*YOUR TASK*
Extract every one of the items below verbatim, keeping each line unchanged.

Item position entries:

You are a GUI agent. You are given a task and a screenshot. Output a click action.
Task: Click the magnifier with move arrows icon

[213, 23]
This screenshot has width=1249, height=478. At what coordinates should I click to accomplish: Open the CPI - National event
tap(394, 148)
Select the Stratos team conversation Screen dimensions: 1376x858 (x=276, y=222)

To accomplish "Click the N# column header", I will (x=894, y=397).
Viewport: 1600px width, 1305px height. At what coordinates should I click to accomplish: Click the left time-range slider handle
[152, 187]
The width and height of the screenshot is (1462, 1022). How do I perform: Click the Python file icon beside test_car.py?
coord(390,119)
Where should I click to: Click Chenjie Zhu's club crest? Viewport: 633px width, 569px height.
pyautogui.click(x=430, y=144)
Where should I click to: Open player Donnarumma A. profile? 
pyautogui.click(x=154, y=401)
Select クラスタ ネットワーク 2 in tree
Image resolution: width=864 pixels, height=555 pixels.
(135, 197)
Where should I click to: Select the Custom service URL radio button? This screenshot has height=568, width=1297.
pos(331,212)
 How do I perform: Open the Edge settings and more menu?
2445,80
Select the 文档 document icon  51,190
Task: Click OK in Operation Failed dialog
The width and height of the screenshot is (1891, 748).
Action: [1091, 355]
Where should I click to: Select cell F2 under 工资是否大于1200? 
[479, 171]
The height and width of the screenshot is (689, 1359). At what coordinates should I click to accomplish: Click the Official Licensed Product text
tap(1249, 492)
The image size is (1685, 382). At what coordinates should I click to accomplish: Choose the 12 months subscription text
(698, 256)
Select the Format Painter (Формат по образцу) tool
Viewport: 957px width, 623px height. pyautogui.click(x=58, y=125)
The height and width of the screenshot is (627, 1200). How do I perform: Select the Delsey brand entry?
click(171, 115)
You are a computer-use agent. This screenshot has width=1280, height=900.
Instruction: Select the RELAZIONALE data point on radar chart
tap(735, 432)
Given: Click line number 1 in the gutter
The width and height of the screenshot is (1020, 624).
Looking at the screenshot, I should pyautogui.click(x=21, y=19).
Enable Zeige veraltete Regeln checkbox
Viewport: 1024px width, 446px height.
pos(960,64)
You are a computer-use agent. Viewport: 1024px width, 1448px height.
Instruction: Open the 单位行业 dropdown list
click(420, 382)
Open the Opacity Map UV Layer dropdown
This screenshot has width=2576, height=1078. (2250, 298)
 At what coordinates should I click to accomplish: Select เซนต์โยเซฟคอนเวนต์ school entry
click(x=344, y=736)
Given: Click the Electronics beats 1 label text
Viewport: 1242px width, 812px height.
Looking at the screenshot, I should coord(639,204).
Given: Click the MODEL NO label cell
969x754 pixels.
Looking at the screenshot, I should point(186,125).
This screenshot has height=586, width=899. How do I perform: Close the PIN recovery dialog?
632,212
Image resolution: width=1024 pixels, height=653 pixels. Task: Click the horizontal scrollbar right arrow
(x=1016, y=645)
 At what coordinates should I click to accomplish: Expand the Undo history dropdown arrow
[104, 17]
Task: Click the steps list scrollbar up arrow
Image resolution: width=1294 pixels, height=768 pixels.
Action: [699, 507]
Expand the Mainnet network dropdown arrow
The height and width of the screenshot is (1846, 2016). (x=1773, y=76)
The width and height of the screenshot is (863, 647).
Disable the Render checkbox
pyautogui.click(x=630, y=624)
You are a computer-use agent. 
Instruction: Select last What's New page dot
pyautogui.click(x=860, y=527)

*TASK SOLUTION*
You are a GUI agent. You are given a task and a screenshot. Output a click action.
Task: Click the magnifier with move arrows icon

[213, 23]
This screenshot has width=1249, height=478. At what coordinates should I click to accomplish: Open the CPI - National event
tap(394, 148)
Select the Stratos team conversation Screen dimensions: 1376x858 (x=276, y=222)

To accomplish "Click the N# column header", I will (x=894, y=397).
Viewport: 1600px width, 1305px height. At what coordinates should I click to accomplish: Click the left time-range slider handle
[152, 187]
The width and height of the screenshot is (1462, 1022). How do I perform: Click the Python file icon beside test_car.py?
coord(390,119)
Where should I click to: Click Chenjie Zhu's club crest? Viewport: 633px width, 569px height.
pyautogui.click(x=430, y=144)
Where should I click to: Open player Donnarumma A. profile? 
pyautogui.click(x=154, y=401)
Select クラスタ ネットワーク 2 in tree
Image resolution: width=864 pixels, height=555 pixels.
(135, 197)
Where should I click to: Select the Custom service URL radio button? This screenshot has height=568, width=1297.
pos(331,212)
 How do I perform: Open the Edge settings and more menu?
2445,80
Select the 文档 document icon  51,190
Task: Click OK in Operation Failed dialog
The width and height of the screenshot is (1891, 748).
Action: [1091, 355]
Where should I click to: Select cell F2 under 工资是否大于1200? 
[479, 171]
The height and width of the screenshot is (689, 1359). At what coordinates should I click to accomplish: Click the Official Licensed Product text
tap(1249, 492)
The image size is (1685, 382). At what coordinates should I click to accomplish: Choose the 12 months subscription text
(698, 256)
Select the Format Painter (Формат по образцу) tool
Viewport: 957px width, 623px height. pyautogui.click(x=58, y=125)
The height and width of the screenshot is (627, 1200). How do I perform: Select the Delsey brand entry?
click(171, 115)
You are a computer-use agent. This screenshot has width=1280, height=900.
Instruction: Select the RELAZIONALE data point on radar chart
tap(735, 432)
Given: Click line number 1 in the gutter
The width and height of the screenshot is (1020, 624).
Looking at the screenshot, I should pyautogui.click(x=21, y=19).
Enable Zeige veraltete Regeln checkbox
Viewport: 1024px width, 446px height.
pos(960,64)
You are a computer-use agent. Viewport: 1024px width, 1448px height.
Instruction: Open the 单位行业 dropdown list
click(420, 382)
Open the Opacity Map UV Layer dropdown
This screenshot has width=2576, height=1078. (2250, 298)
 At what coordinates should I click to accomplish: Select เซนต์โยเซฟคอนเวนต์ school entry
click(x=344, y=736)
Given: Click the Electronics beats 1 label text
Viewport: 1242px width, 812px height.
Looking at the screenshot, I should coord(639,204).
Given: Click the MODEL NO label cell
969x754 pixels.
Looking at the screenshot, I should point(186,125).
This screenshot has height=586, width=899. How do I perform: Close the PIN recovery dialog?
632,212
Image resolution: width=1024 pixels, height=653 pixels. Task: Click the horizontal scrollbar right arrow
(x=1016, y=645)
 At what coordinates should I click to accomplish: Expand the Undo history dropdown arrow
[104, 17]
Task: Click the steps list scrollbar up arrow
Image resolution: width=1294 pixels, height=768 pixels.
Action: [699, 507]
Expand the Mainnet network dropdown arrow
The height and width of the screenshot is (1846, 2016). (x=1773, y=76)
The width and height of the screenshot is (863, 647).
Disable the Render checkbox
pyautogui.click(x=630, y=624)
You are a computer-use agent. 
Instruction: Select last What's New page dot
pyautogui.click(x=860, y=527)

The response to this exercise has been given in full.